(Excerpts from a dataset)

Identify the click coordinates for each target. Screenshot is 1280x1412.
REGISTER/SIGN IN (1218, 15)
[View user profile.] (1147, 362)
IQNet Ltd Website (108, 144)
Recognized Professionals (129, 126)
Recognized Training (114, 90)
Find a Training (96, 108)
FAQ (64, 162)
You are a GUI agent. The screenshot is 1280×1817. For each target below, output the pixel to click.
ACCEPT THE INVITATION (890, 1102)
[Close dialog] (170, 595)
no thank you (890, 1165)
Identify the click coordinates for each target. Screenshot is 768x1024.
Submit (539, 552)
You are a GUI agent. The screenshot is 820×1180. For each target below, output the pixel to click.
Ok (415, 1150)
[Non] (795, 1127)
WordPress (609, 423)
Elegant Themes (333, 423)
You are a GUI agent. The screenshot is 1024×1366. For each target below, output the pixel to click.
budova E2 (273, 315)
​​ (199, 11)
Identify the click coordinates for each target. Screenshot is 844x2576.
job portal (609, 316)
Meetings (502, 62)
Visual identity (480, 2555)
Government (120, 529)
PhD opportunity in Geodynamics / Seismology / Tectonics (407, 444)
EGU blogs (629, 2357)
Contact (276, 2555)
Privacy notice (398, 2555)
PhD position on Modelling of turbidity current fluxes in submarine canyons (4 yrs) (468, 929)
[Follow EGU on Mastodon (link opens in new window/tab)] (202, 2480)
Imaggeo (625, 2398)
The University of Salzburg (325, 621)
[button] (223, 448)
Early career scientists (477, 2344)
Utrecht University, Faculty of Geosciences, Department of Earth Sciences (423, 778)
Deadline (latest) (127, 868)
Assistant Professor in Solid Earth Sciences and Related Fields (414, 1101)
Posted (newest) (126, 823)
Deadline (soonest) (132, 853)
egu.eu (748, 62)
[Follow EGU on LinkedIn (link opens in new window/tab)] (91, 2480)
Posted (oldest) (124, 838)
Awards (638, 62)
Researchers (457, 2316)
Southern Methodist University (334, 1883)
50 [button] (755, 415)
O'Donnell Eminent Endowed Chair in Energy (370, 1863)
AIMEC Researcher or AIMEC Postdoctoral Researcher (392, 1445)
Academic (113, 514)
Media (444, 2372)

— Problem —
Set down exactly the lines from the start of the records to the line with "Academic (113, 514)". Include that line, and add nothing more.

— Exercise output —
Identify the click coordinates for each target. Screenshot is 1280x1412.
REGISTER/SIGN IN (1218, 15)
[View user profile.] (1147, 362)
IQNet Ltd Website (108, 144)
Recognized Professionals (129, 126)
Recognized Training (114, 90)
Find a Training (96, 108)
FAQ (64, 162)
You are a GUI agent. The screenshot is 1280×1817. For each target below, output the pixel to click.
ACCEPT THE INVITATION (890, 1102)
[Close dialog] (170, 595)
no thank you (890, 1165)
Identify the click coordinates for each target. Screenshot is 768x1024.
Submit (539, 552)
You are a GUI agent. The screenshot is 820×1180. For each target below, output the pixel to click.
Ok (415, 1150)
[Non] (795, 1127)
WordPress (609, 423)
Elegant Themes (333, 423)
You are a GUI agent. The screenshot is 1024×1366. For each target below, output the pixel to click.
budova E2 (273, 315)
​​ (199, 11)
Identify the click coordinates for each target. Screenshot is 844x2576.
job portal (609, 316)
Meetings (502, 62)
Visual identity (480, 2555)
Government (120, 529)
PhD opportunity in Geodynamics / Seismology / Tectonics (407, 444)
EGU blogs (629, 2357)
Contact (276, 2555)
Privacy notice (398, 2555)
PhD position on Modelling of turbidity current fluxes in submarine canyons (4 yrs) (468, 929)
[Follow EGU on Mastodon (link opens in new window/tab)] (202, 2480)
Imaggeo (625, 2398)
The University of Salzburg (325, 621)
[button] (223, 448)
Early career scientists (477, 2344)
Utrecht University, Faculty of Geosciences, Department of Earth Sciences (423, 778)
Deadline (latest) (127, 868)
Assistant Professor in Solid Earth Sciences and Related Fields (414, 1101)
Posted (newest) (126, 823)
Deadline (soonest) (132, 853)
egu.eu (748, 62)
[Follow EGU on LinkedIn (link opens in new window/tab)] (91, 2480)
Posted (oldest) (124, 838)
Awards (638, 62)
Researchers (457, 2316)
Southern Methodist University (334, 1883)
50 [button] (755, 415)
O'Donnell Eminent Endowed Chair in Energy (370, 1863)
AIMEC Researcher or AIMEC Postdoctoral Researcher (392, 1445)
Academic (113, 514)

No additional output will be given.